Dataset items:
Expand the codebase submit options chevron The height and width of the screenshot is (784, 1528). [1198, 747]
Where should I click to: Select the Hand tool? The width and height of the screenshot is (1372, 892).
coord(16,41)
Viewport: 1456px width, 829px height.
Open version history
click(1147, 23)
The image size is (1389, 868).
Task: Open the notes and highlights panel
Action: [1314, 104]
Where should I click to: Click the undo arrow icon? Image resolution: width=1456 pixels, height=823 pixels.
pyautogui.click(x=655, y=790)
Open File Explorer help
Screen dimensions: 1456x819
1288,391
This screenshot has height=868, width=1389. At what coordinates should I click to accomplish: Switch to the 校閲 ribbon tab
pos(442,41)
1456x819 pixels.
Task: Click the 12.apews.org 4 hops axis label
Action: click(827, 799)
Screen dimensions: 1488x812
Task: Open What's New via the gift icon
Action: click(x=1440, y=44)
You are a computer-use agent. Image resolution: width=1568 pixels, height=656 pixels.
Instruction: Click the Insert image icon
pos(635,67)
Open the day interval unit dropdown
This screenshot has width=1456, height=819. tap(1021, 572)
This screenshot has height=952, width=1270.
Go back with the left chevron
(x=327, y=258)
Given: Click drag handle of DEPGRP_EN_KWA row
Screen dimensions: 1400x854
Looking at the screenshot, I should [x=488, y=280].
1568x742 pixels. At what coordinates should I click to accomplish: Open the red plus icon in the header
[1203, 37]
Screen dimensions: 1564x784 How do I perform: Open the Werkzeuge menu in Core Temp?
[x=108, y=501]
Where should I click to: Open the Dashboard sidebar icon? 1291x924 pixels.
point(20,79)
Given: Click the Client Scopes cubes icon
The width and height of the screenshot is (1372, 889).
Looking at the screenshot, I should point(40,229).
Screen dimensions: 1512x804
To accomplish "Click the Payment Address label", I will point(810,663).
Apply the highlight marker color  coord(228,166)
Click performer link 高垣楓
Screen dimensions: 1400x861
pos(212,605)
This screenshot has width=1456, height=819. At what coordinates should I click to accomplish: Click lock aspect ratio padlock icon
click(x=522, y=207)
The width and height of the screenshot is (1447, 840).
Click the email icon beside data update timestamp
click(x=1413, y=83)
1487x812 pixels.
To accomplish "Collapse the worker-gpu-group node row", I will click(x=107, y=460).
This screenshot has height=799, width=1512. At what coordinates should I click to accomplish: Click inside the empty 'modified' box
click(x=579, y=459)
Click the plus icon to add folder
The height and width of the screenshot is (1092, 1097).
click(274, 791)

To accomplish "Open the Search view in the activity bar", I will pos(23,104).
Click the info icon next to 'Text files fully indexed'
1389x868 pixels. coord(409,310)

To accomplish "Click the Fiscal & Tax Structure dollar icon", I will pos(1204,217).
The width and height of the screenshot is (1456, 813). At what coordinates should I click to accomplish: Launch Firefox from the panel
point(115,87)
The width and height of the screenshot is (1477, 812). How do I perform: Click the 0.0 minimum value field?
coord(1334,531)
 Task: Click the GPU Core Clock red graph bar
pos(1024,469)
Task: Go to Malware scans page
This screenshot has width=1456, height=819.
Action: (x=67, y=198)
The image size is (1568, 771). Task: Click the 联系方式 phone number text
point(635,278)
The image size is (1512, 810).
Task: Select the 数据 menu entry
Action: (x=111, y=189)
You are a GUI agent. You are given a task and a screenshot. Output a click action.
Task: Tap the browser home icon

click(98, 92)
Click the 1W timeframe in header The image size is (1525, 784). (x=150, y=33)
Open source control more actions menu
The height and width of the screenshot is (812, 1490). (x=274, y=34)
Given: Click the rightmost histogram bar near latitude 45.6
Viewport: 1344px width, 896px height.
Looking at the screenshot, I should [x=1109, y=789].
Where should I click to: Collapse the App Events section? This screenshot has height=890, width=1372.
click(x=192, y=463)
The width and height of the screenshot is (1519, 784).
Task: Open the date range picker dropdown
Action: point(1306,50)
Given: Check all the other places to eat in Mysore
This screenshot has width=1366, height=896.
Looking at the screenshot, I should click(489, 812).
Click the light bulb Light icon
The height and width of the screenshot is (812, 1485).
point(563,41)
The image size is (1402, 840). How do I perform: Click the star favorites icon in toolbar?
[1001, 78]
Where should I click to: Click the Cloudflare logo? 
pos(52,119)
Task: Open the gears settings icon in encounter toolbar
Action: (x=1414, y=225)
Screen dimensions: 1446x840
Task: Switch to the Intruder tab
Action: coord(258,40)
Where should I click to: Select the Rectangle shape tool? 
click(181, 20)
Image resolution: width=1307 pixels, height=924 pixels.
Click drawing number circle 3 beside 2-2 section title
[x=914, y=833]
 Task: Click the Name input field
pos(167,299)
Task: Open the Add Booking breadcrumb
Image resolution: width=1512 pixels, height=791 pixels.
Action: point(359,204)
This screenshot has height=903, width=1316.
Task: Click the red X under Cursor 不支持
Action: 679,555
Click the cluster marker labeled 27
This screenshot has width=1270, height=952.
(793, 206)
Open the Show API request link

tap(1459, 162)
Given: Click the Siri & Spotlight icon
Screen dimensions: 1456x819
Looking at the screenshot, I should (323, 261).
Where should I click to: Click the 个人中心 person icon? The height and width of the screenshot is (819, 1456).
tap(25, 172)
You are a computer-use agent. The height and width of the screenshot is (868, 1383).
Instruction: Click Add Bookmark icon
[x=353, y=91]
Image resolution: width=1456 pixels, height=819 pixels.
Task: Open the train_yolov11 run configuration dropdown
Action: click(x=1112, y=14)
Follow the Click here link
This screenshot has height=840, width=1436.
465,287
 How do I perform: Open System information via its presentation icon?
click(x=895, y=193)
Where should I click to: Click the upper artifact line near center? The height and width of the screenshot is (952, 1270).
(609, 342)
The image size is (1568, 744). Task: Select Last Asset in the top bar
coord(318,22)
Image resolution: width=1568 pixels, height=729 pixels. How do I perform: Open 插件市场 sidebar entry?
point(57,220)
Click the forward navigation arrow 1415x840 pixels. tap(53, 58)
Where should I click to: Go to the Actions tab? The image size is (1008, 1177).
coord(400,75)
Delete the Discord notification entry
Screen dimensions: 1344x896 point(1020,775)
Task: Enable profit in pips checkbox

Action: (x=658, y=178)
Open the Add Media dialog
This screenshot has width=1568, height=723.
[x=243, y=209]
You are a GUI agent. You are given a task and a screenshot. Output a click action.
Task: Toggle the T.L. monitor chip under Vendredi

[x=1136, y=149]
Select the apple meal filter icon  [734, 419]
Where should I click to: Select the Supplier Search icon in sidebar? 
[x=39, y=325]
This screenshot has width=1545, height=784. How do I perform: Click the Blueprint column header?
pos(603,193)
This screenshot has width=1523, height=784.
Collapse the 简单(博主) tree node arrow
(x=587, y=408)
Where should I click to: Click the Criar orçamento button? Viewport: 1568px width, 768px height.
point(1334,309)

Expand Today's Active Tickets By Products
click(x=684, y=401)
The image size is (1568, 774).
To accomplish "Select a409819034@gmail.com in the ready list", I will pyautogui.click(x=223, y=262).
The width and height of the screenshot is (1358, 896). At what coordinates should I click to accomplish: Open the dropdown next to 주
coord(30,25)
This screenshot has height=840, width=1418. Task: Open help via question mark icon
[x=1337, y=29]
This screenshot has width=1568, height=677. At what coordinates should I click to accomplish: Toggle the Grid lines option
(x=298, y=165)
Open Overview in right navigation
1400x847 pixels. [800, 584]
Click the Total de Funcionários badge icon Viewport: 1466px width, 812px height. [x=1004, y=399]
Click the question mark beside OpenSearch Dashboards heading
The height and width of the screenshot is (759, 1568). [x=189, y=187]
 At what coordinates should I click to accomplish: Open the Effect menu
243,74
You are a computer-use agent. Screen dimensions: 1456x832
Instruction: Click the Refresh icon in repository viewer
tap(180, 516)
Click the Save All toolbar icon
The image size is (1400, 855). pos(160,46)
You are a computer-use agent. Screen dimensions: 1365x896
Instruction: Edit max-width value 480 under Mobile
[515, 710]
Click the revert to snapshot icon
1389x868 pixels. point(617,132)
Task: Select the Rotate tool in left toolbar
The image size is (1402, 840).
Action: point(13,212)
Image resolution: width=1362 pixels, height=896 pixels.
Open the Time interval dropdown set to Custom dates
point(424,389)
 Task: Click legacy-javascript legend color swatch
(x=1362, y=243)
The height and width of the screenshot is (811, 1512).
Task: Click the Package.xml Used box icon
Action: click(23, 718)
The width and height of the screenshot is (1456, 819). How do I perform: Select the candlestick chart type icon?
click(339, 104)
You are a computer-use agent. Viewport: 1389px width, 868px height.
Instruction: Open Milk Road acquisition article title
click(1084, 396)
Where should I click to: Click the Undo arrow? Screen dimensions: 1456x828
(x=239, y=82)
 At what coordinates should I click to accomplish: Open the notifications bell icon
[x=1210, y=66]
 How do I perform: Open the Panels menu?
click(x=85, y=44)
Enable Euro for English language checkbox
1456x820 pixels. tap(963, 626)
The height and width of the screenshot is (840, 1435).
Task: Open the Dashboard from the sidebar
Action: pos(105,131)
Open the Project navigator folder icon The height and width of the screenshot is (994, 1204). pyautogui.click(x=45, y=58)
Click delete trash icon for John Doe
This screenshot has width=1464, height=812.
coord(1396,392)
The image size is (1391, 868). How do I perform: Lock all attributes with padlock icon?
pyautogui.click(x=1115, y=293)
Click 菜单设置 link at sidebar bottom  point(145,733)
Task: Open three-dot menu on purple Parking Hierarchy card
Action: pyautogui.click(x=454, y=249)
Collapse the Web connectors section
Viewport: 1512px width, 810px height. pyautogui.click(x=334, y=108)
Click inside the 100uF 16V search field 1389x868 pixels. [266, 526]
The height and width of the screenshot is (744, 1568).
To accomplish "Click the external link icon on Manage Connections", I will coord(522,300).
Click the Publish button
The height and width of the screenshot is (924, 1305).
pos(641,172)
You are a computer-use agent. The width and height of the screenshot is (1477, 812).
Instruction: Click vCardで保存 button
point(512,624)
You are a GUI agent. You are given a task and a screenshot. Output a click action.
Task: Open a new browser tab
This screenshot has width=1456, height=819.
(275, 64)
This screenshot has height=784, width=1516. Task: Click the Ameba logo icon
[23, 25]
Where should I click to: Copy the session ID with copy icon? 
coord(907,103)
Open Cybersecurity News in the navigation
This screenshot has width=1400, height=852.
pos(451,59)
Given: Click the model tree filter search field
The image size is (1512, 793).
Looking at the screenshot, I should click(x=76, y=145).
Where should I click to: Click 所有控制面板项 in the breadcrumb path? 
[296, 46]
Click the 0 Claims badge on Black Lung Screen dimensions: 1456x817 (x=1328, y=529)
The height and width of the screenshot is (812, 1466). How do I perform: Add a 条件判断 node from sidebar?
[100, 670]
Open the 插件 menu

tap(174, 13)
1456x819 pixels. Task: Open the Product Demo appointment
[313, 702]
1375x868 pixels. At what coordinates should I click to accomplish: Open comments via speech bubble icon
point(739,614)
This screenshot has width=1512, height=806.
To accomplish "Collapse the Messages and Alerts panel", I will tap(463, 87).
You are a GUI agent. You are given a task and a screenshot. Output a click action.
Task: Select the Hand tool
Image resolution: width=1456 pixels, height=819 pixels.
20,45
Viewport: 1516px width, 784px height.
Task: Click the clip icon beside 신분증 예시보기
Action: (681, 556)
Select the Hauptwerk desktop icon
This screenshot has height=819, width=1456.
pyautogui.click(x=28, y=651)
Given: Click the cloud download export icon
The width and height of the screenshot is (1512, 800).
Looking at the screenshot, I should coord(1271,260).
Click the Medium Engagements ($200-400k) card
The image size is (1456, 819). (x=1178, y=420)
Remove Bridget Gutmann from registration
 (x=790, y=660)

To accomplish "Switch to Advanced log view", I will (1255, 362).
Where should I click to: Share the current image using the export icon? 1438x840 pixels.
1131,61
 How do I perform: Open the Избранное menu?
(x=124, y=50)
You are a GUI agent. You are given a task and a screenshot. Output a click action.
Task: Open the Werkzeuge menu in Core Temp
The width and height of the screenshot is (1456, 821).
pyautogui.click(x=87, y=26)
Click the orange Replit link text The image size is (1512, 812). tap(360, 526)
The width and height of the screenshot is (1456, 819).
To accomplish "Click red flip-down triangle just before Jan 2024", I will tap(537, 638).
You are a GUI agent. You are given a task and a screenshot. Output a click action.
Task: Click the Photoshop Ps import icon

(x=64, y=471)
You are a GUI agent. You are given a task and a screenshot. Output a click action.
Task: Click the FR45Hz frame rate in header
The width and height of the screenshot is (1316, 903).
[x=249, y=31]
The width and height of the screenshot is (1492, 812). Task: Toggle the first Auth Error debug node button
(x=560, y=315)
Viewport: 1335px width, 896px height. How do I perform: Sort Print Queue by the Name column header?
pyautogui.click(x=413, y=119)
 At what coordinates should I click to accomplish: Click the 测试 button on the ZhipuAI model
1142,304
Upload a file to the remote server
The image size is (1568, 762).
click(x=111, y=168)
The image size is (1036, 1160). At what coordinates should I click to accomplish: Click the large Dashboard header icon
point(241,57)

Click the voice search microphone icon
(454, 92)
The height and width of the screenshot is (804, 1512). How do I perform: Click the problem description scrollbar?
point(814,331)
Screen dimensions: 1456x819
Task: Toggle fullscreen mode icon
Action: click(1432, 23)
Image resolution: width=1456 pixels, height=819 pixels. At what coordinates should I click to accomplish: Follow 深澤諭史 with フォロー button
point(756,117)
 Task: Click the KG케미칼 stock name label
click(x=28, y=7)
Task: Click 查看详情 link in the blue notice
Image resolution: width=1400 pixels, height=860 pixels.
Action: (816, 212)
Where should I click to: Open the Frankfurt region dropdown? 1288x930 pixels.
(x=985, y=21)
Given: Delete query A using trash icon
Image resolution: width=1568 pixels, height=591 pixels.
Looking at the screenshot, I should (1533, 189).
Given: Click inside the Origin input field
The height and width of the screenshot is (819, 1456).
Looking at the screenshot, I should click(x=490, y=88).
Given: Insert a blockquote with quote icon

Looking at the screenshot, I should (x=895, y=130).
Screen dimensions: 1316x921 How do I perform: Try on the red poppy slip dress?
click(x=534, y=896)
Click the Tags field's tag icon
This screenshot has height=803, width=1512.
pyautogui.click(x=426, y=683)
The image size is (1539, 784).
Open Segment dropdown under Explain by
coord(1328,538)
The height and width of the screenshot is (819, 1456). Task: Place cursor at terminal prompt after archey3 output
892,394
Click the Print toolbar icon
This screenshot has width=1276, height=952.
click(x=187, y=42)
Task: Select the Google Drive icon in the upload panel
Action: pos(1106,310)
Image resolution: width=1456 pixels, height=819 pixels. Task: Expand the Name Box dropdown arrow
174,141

What is being asked: Copy the lines from the start of the data verbatim, stopping after the line containing "Screen dimensions: 1512x804".

Answer:
Expand the codebase submit options chevron The height and width of the screenshot is (784, 1528). [1198, 747]
Where should I click to: Select the Hand tool? The width and height of the screenshot is (1372, 892).
coord(16,41)
Viewport: 1456px width, 829px height.
Open version history
click(1147, 23)
The image size is (1389, 868).
Task: Open the notes and highlights panel
Action: [1314, 104]
Where should I click to: Click the undo arrow icon? Image resolution: width=1456 pixels, height=823 pixels.
pyautogui.click(x=655, y=790)
Open File Explorer help
Screen dimensions: 1456x819
1288,391
This screenshot has height=868, width=1389. At what coordinates should I click to accomplish: Switch to the 校閲 ribbon tab
pos(442,41)
1456x819 pixels.
Task: Click the 12.apews.org 4 hops axis label
Action: click(827, 799)
Screen dimensions: 1488x812
Task: Open What's New via the gift icon
Action: click(x=1440, y=44)
You are a computer-use agent. Image resolution: width=1568 pixels, height=656 pixels.
Instruction: Click the Insert image icon
pos(635,67)
Open the day interval unit dropdown
This screenshot has width=1456, height=819. tap(1021, 572)
This screenshot has height=952, width=1270.
Go back with the left chevron
(x=327, y=258)
Given: Click drag handle of DEPGRP_EN_KWA row
Screen dimensions: 1400x854
Looking at the screenshot, I should [x=488, y=280].
1568x742 pixels. At what coordinates should I click to accomplish: Open the red plus icon in the header
[1203, 37]
Screen dimensions: 1564x784 How do I perform: Open the Werkzeuge menu in Core Temp?
[x=108, y=501]
Where should I click to: Open the Dashboard sidebar icon? 1291x924 pixels.
point(20,79)
Given: Click the Client Scopes cubes icon
The width and height of the screenshot is (1372, 889).
Looking at the screenshot, I should point(40,229).
Screen dimensions: 1512x804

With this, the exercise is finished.